フェンシングや剣術は攻撃と防御の両方の形を持っているのが普通ですが、示現流は攻撃の形しかありません。

「きゃ~」という猿のような声と共に両手で握り締めた刀を、斜め上から切り下ろすそうです。

敵がその攻撃をはずせば自分がやられる可能性がありますが、ヒットすれば相手は即死したそうです。

更には、ディベートの教育も受けていました。

「海で溺れているところを舟で助けられたが、助けた男は親の敵であった。どうすべきか」などという問題に解答しなければならないのです。

模範解答は、「助けてもらったことに感謝の言葉を述べた上で、相手を切り殺す」というものです。

これはすごい教育ですね。現実世界は非常に複雑で、一つの原則だけで行動するととんでもないことになります。

矛盾する原則同士をどのように解決するかという、非常に大事なことを教えているのですね。

「義を云うべからず」というのが薩摩の武士達の掟だったそうです。議論してはいけないというのです。

私は「なんておかしな事が掟になるのだろう」と納得できませんでした。事実は、「一度決まった事を後から蒸し返すな」という意味でした。

決まるまでは、例のディベートで徹底的に議論したのです。

徳川将軍は島津の殿様の主君である、というのが原則その1です。

島津の殿様は徳川将軍から領地は貰っていない、むしろ敵であった、というのが原則その2です。

関が原で島津は徳川の敵方の淀君に味方したのです。関が原から負けて帰った後は、徳川と和戦両様の構えで交渉し、自領を守りました。

夷狄が攻めてくるご時世に、薩摩藩の安全を何が何でも確保しなければならない、というのが原則その3です。

この三つの原則を巡って徹底的にディベートしたから、どのような局面でも薩摩藩は内部で意見が分裂せず、挙藩一致できたわけです。

長州藩や土佐藩は藩論が分裂しててんやわんやでしたし、水戸藩などは藩士同士の殺し合いで、リーダーが全部死んでしまったのです。

話は変わりますが、大阪湾から鹿児島湾まで、船でどのぐらいかかるか分かりますか? 私はヨットをやっていたのでイメージ出来ます。

フェリーでは、約6~8時間です。
瀬戸内海で無く、太平洋に出て四国の外側を回るコースをヨットで行けば2~3日です。ヨットの巡航速度は5ノット(時速9km)です。

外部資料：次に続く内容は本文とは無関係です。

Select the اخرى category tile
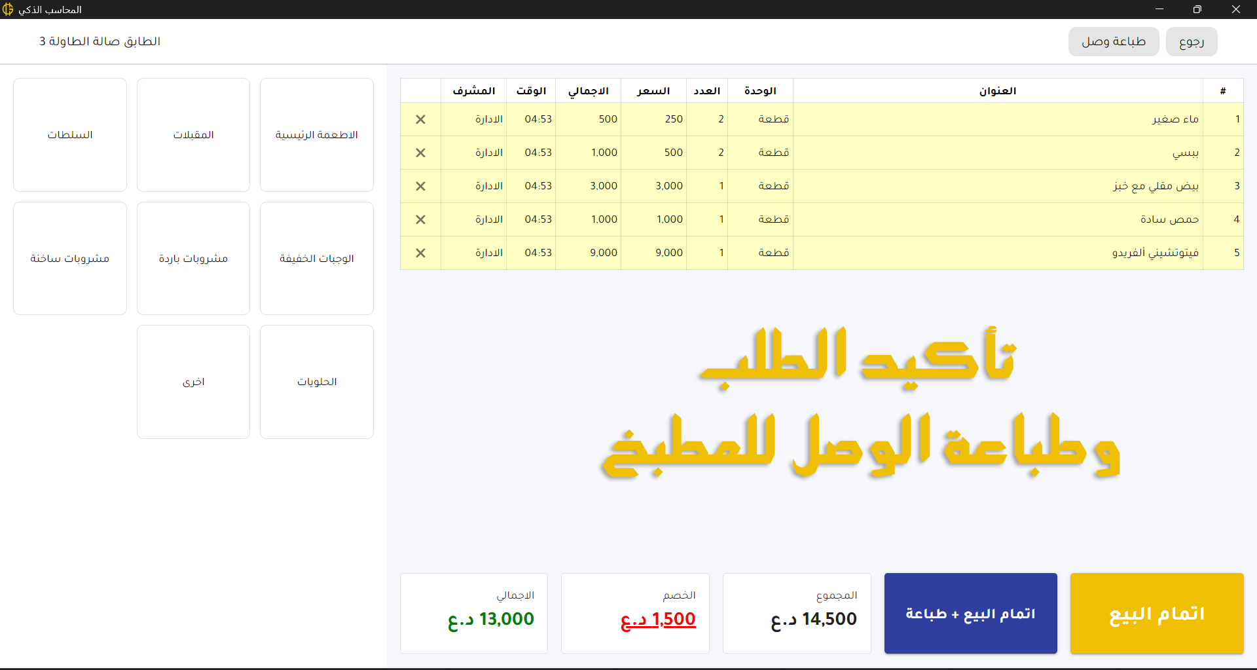click(x=193, y=382)
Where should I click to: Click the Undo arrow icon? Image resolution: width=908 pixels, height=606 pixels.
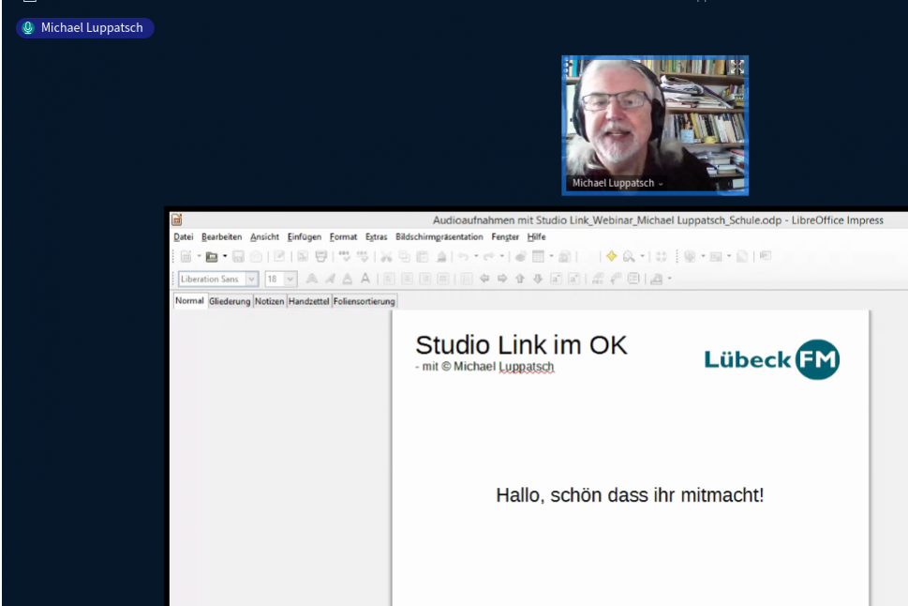(x=461, y=256)
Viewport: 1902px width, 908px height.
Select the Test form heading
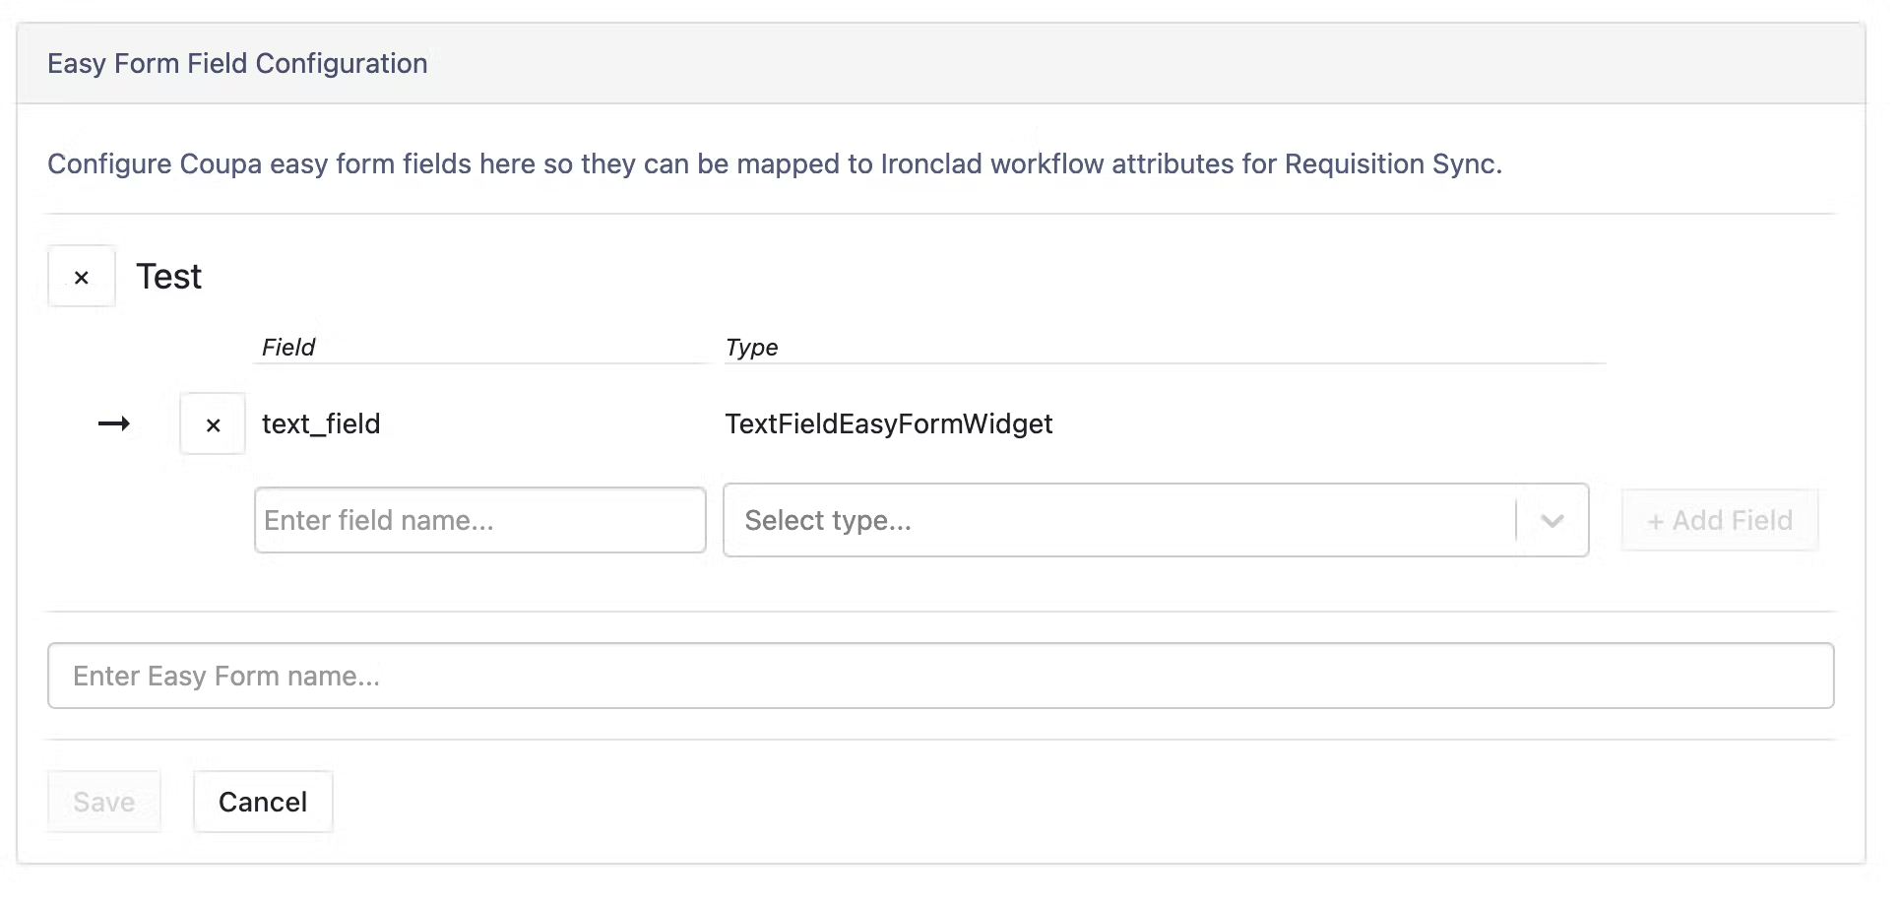(x=169, y=277)
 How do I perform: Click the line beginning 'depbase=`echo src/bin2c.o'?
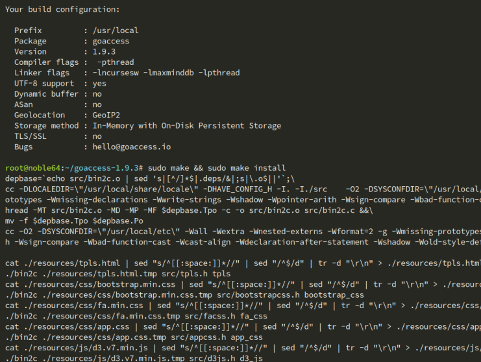point(149,178)

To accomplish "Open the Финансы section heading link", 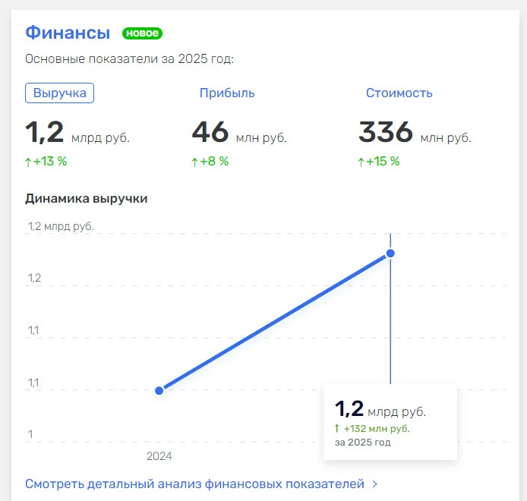I will click(68, 33).
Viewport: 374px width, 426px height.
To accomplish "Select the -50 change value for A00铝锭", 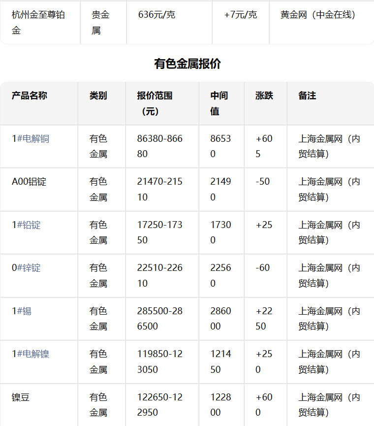I will point(263,182).

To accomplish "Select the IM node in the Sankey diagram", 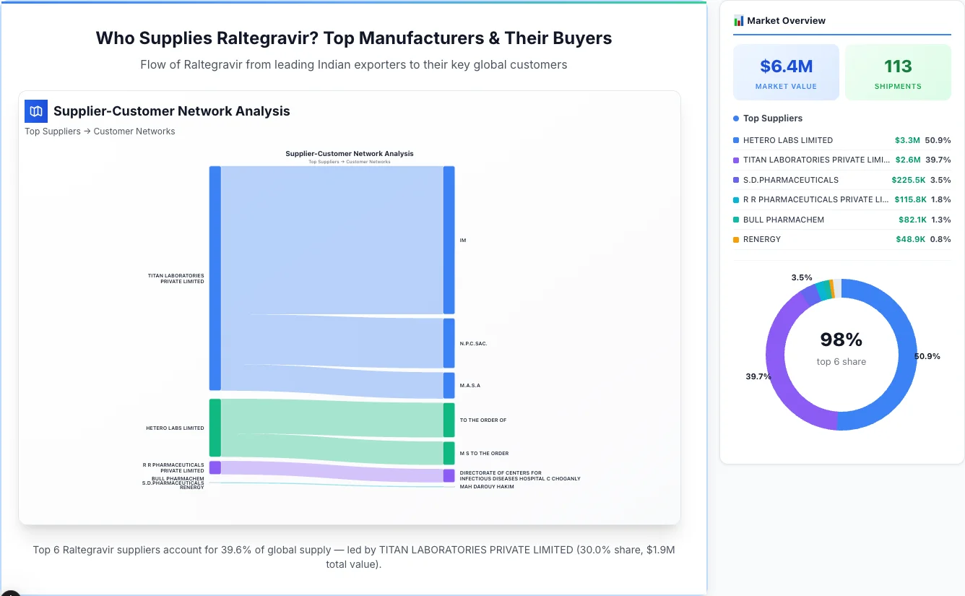I will 449,238.
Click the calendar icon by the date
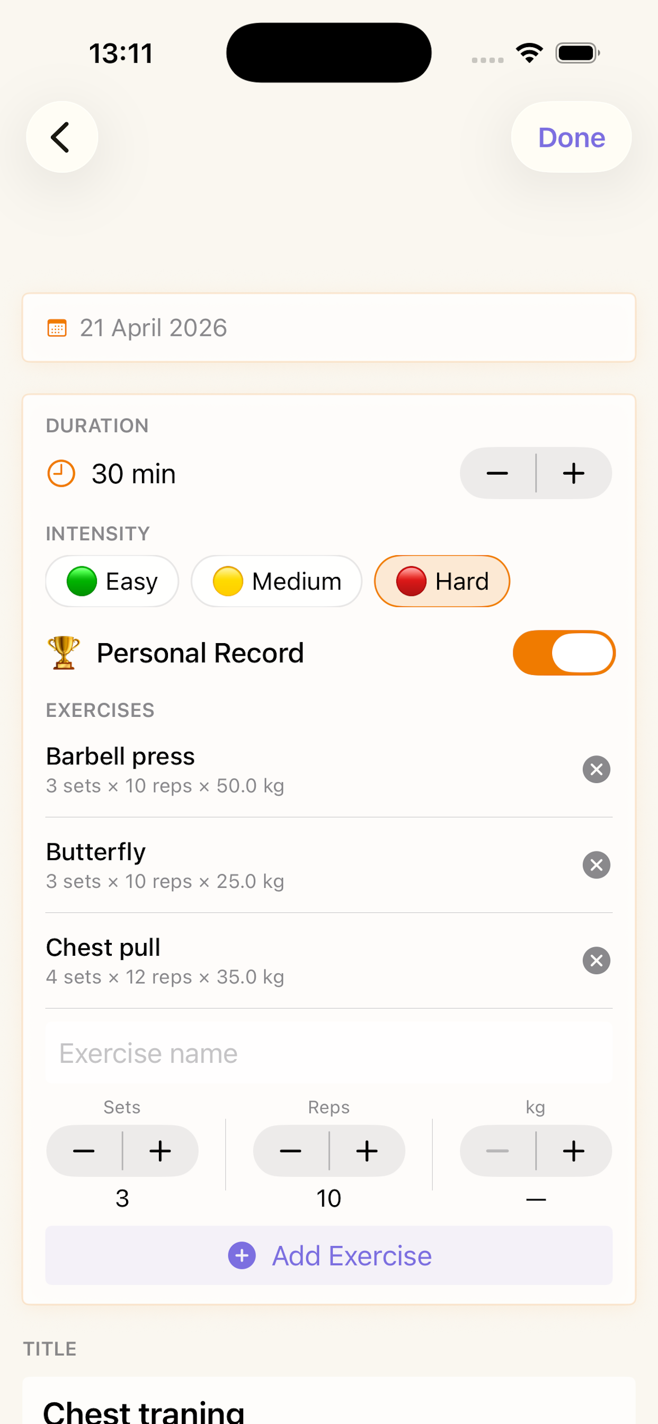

幕末、薩摩藩の船も2~3日で大阪湾から鹿児島湾に行きました。

幕末当時、政治の中心は江戸から京都に移っていました。

京都の情勢をいち早く掴むことに、幕府や諸藩は努力していましたが、日本の端にいた薩摩藩が一番早く情報を入手していました。

京都の重要情報を伝える手紙一通の為だけに、薩摩藩の船は大阪と鹿児島を往復したのです。

私の推定ですが、この船郵便のために薩摩藩は年間、現在のお金で2億円ぐらい使っていたようです。

情報の重要性を徹底的に理解していたのですね。

だから薩摩は幕末風雲の中で主導権を握ることができたのです。

薩摩というのは凄いところだったのですね。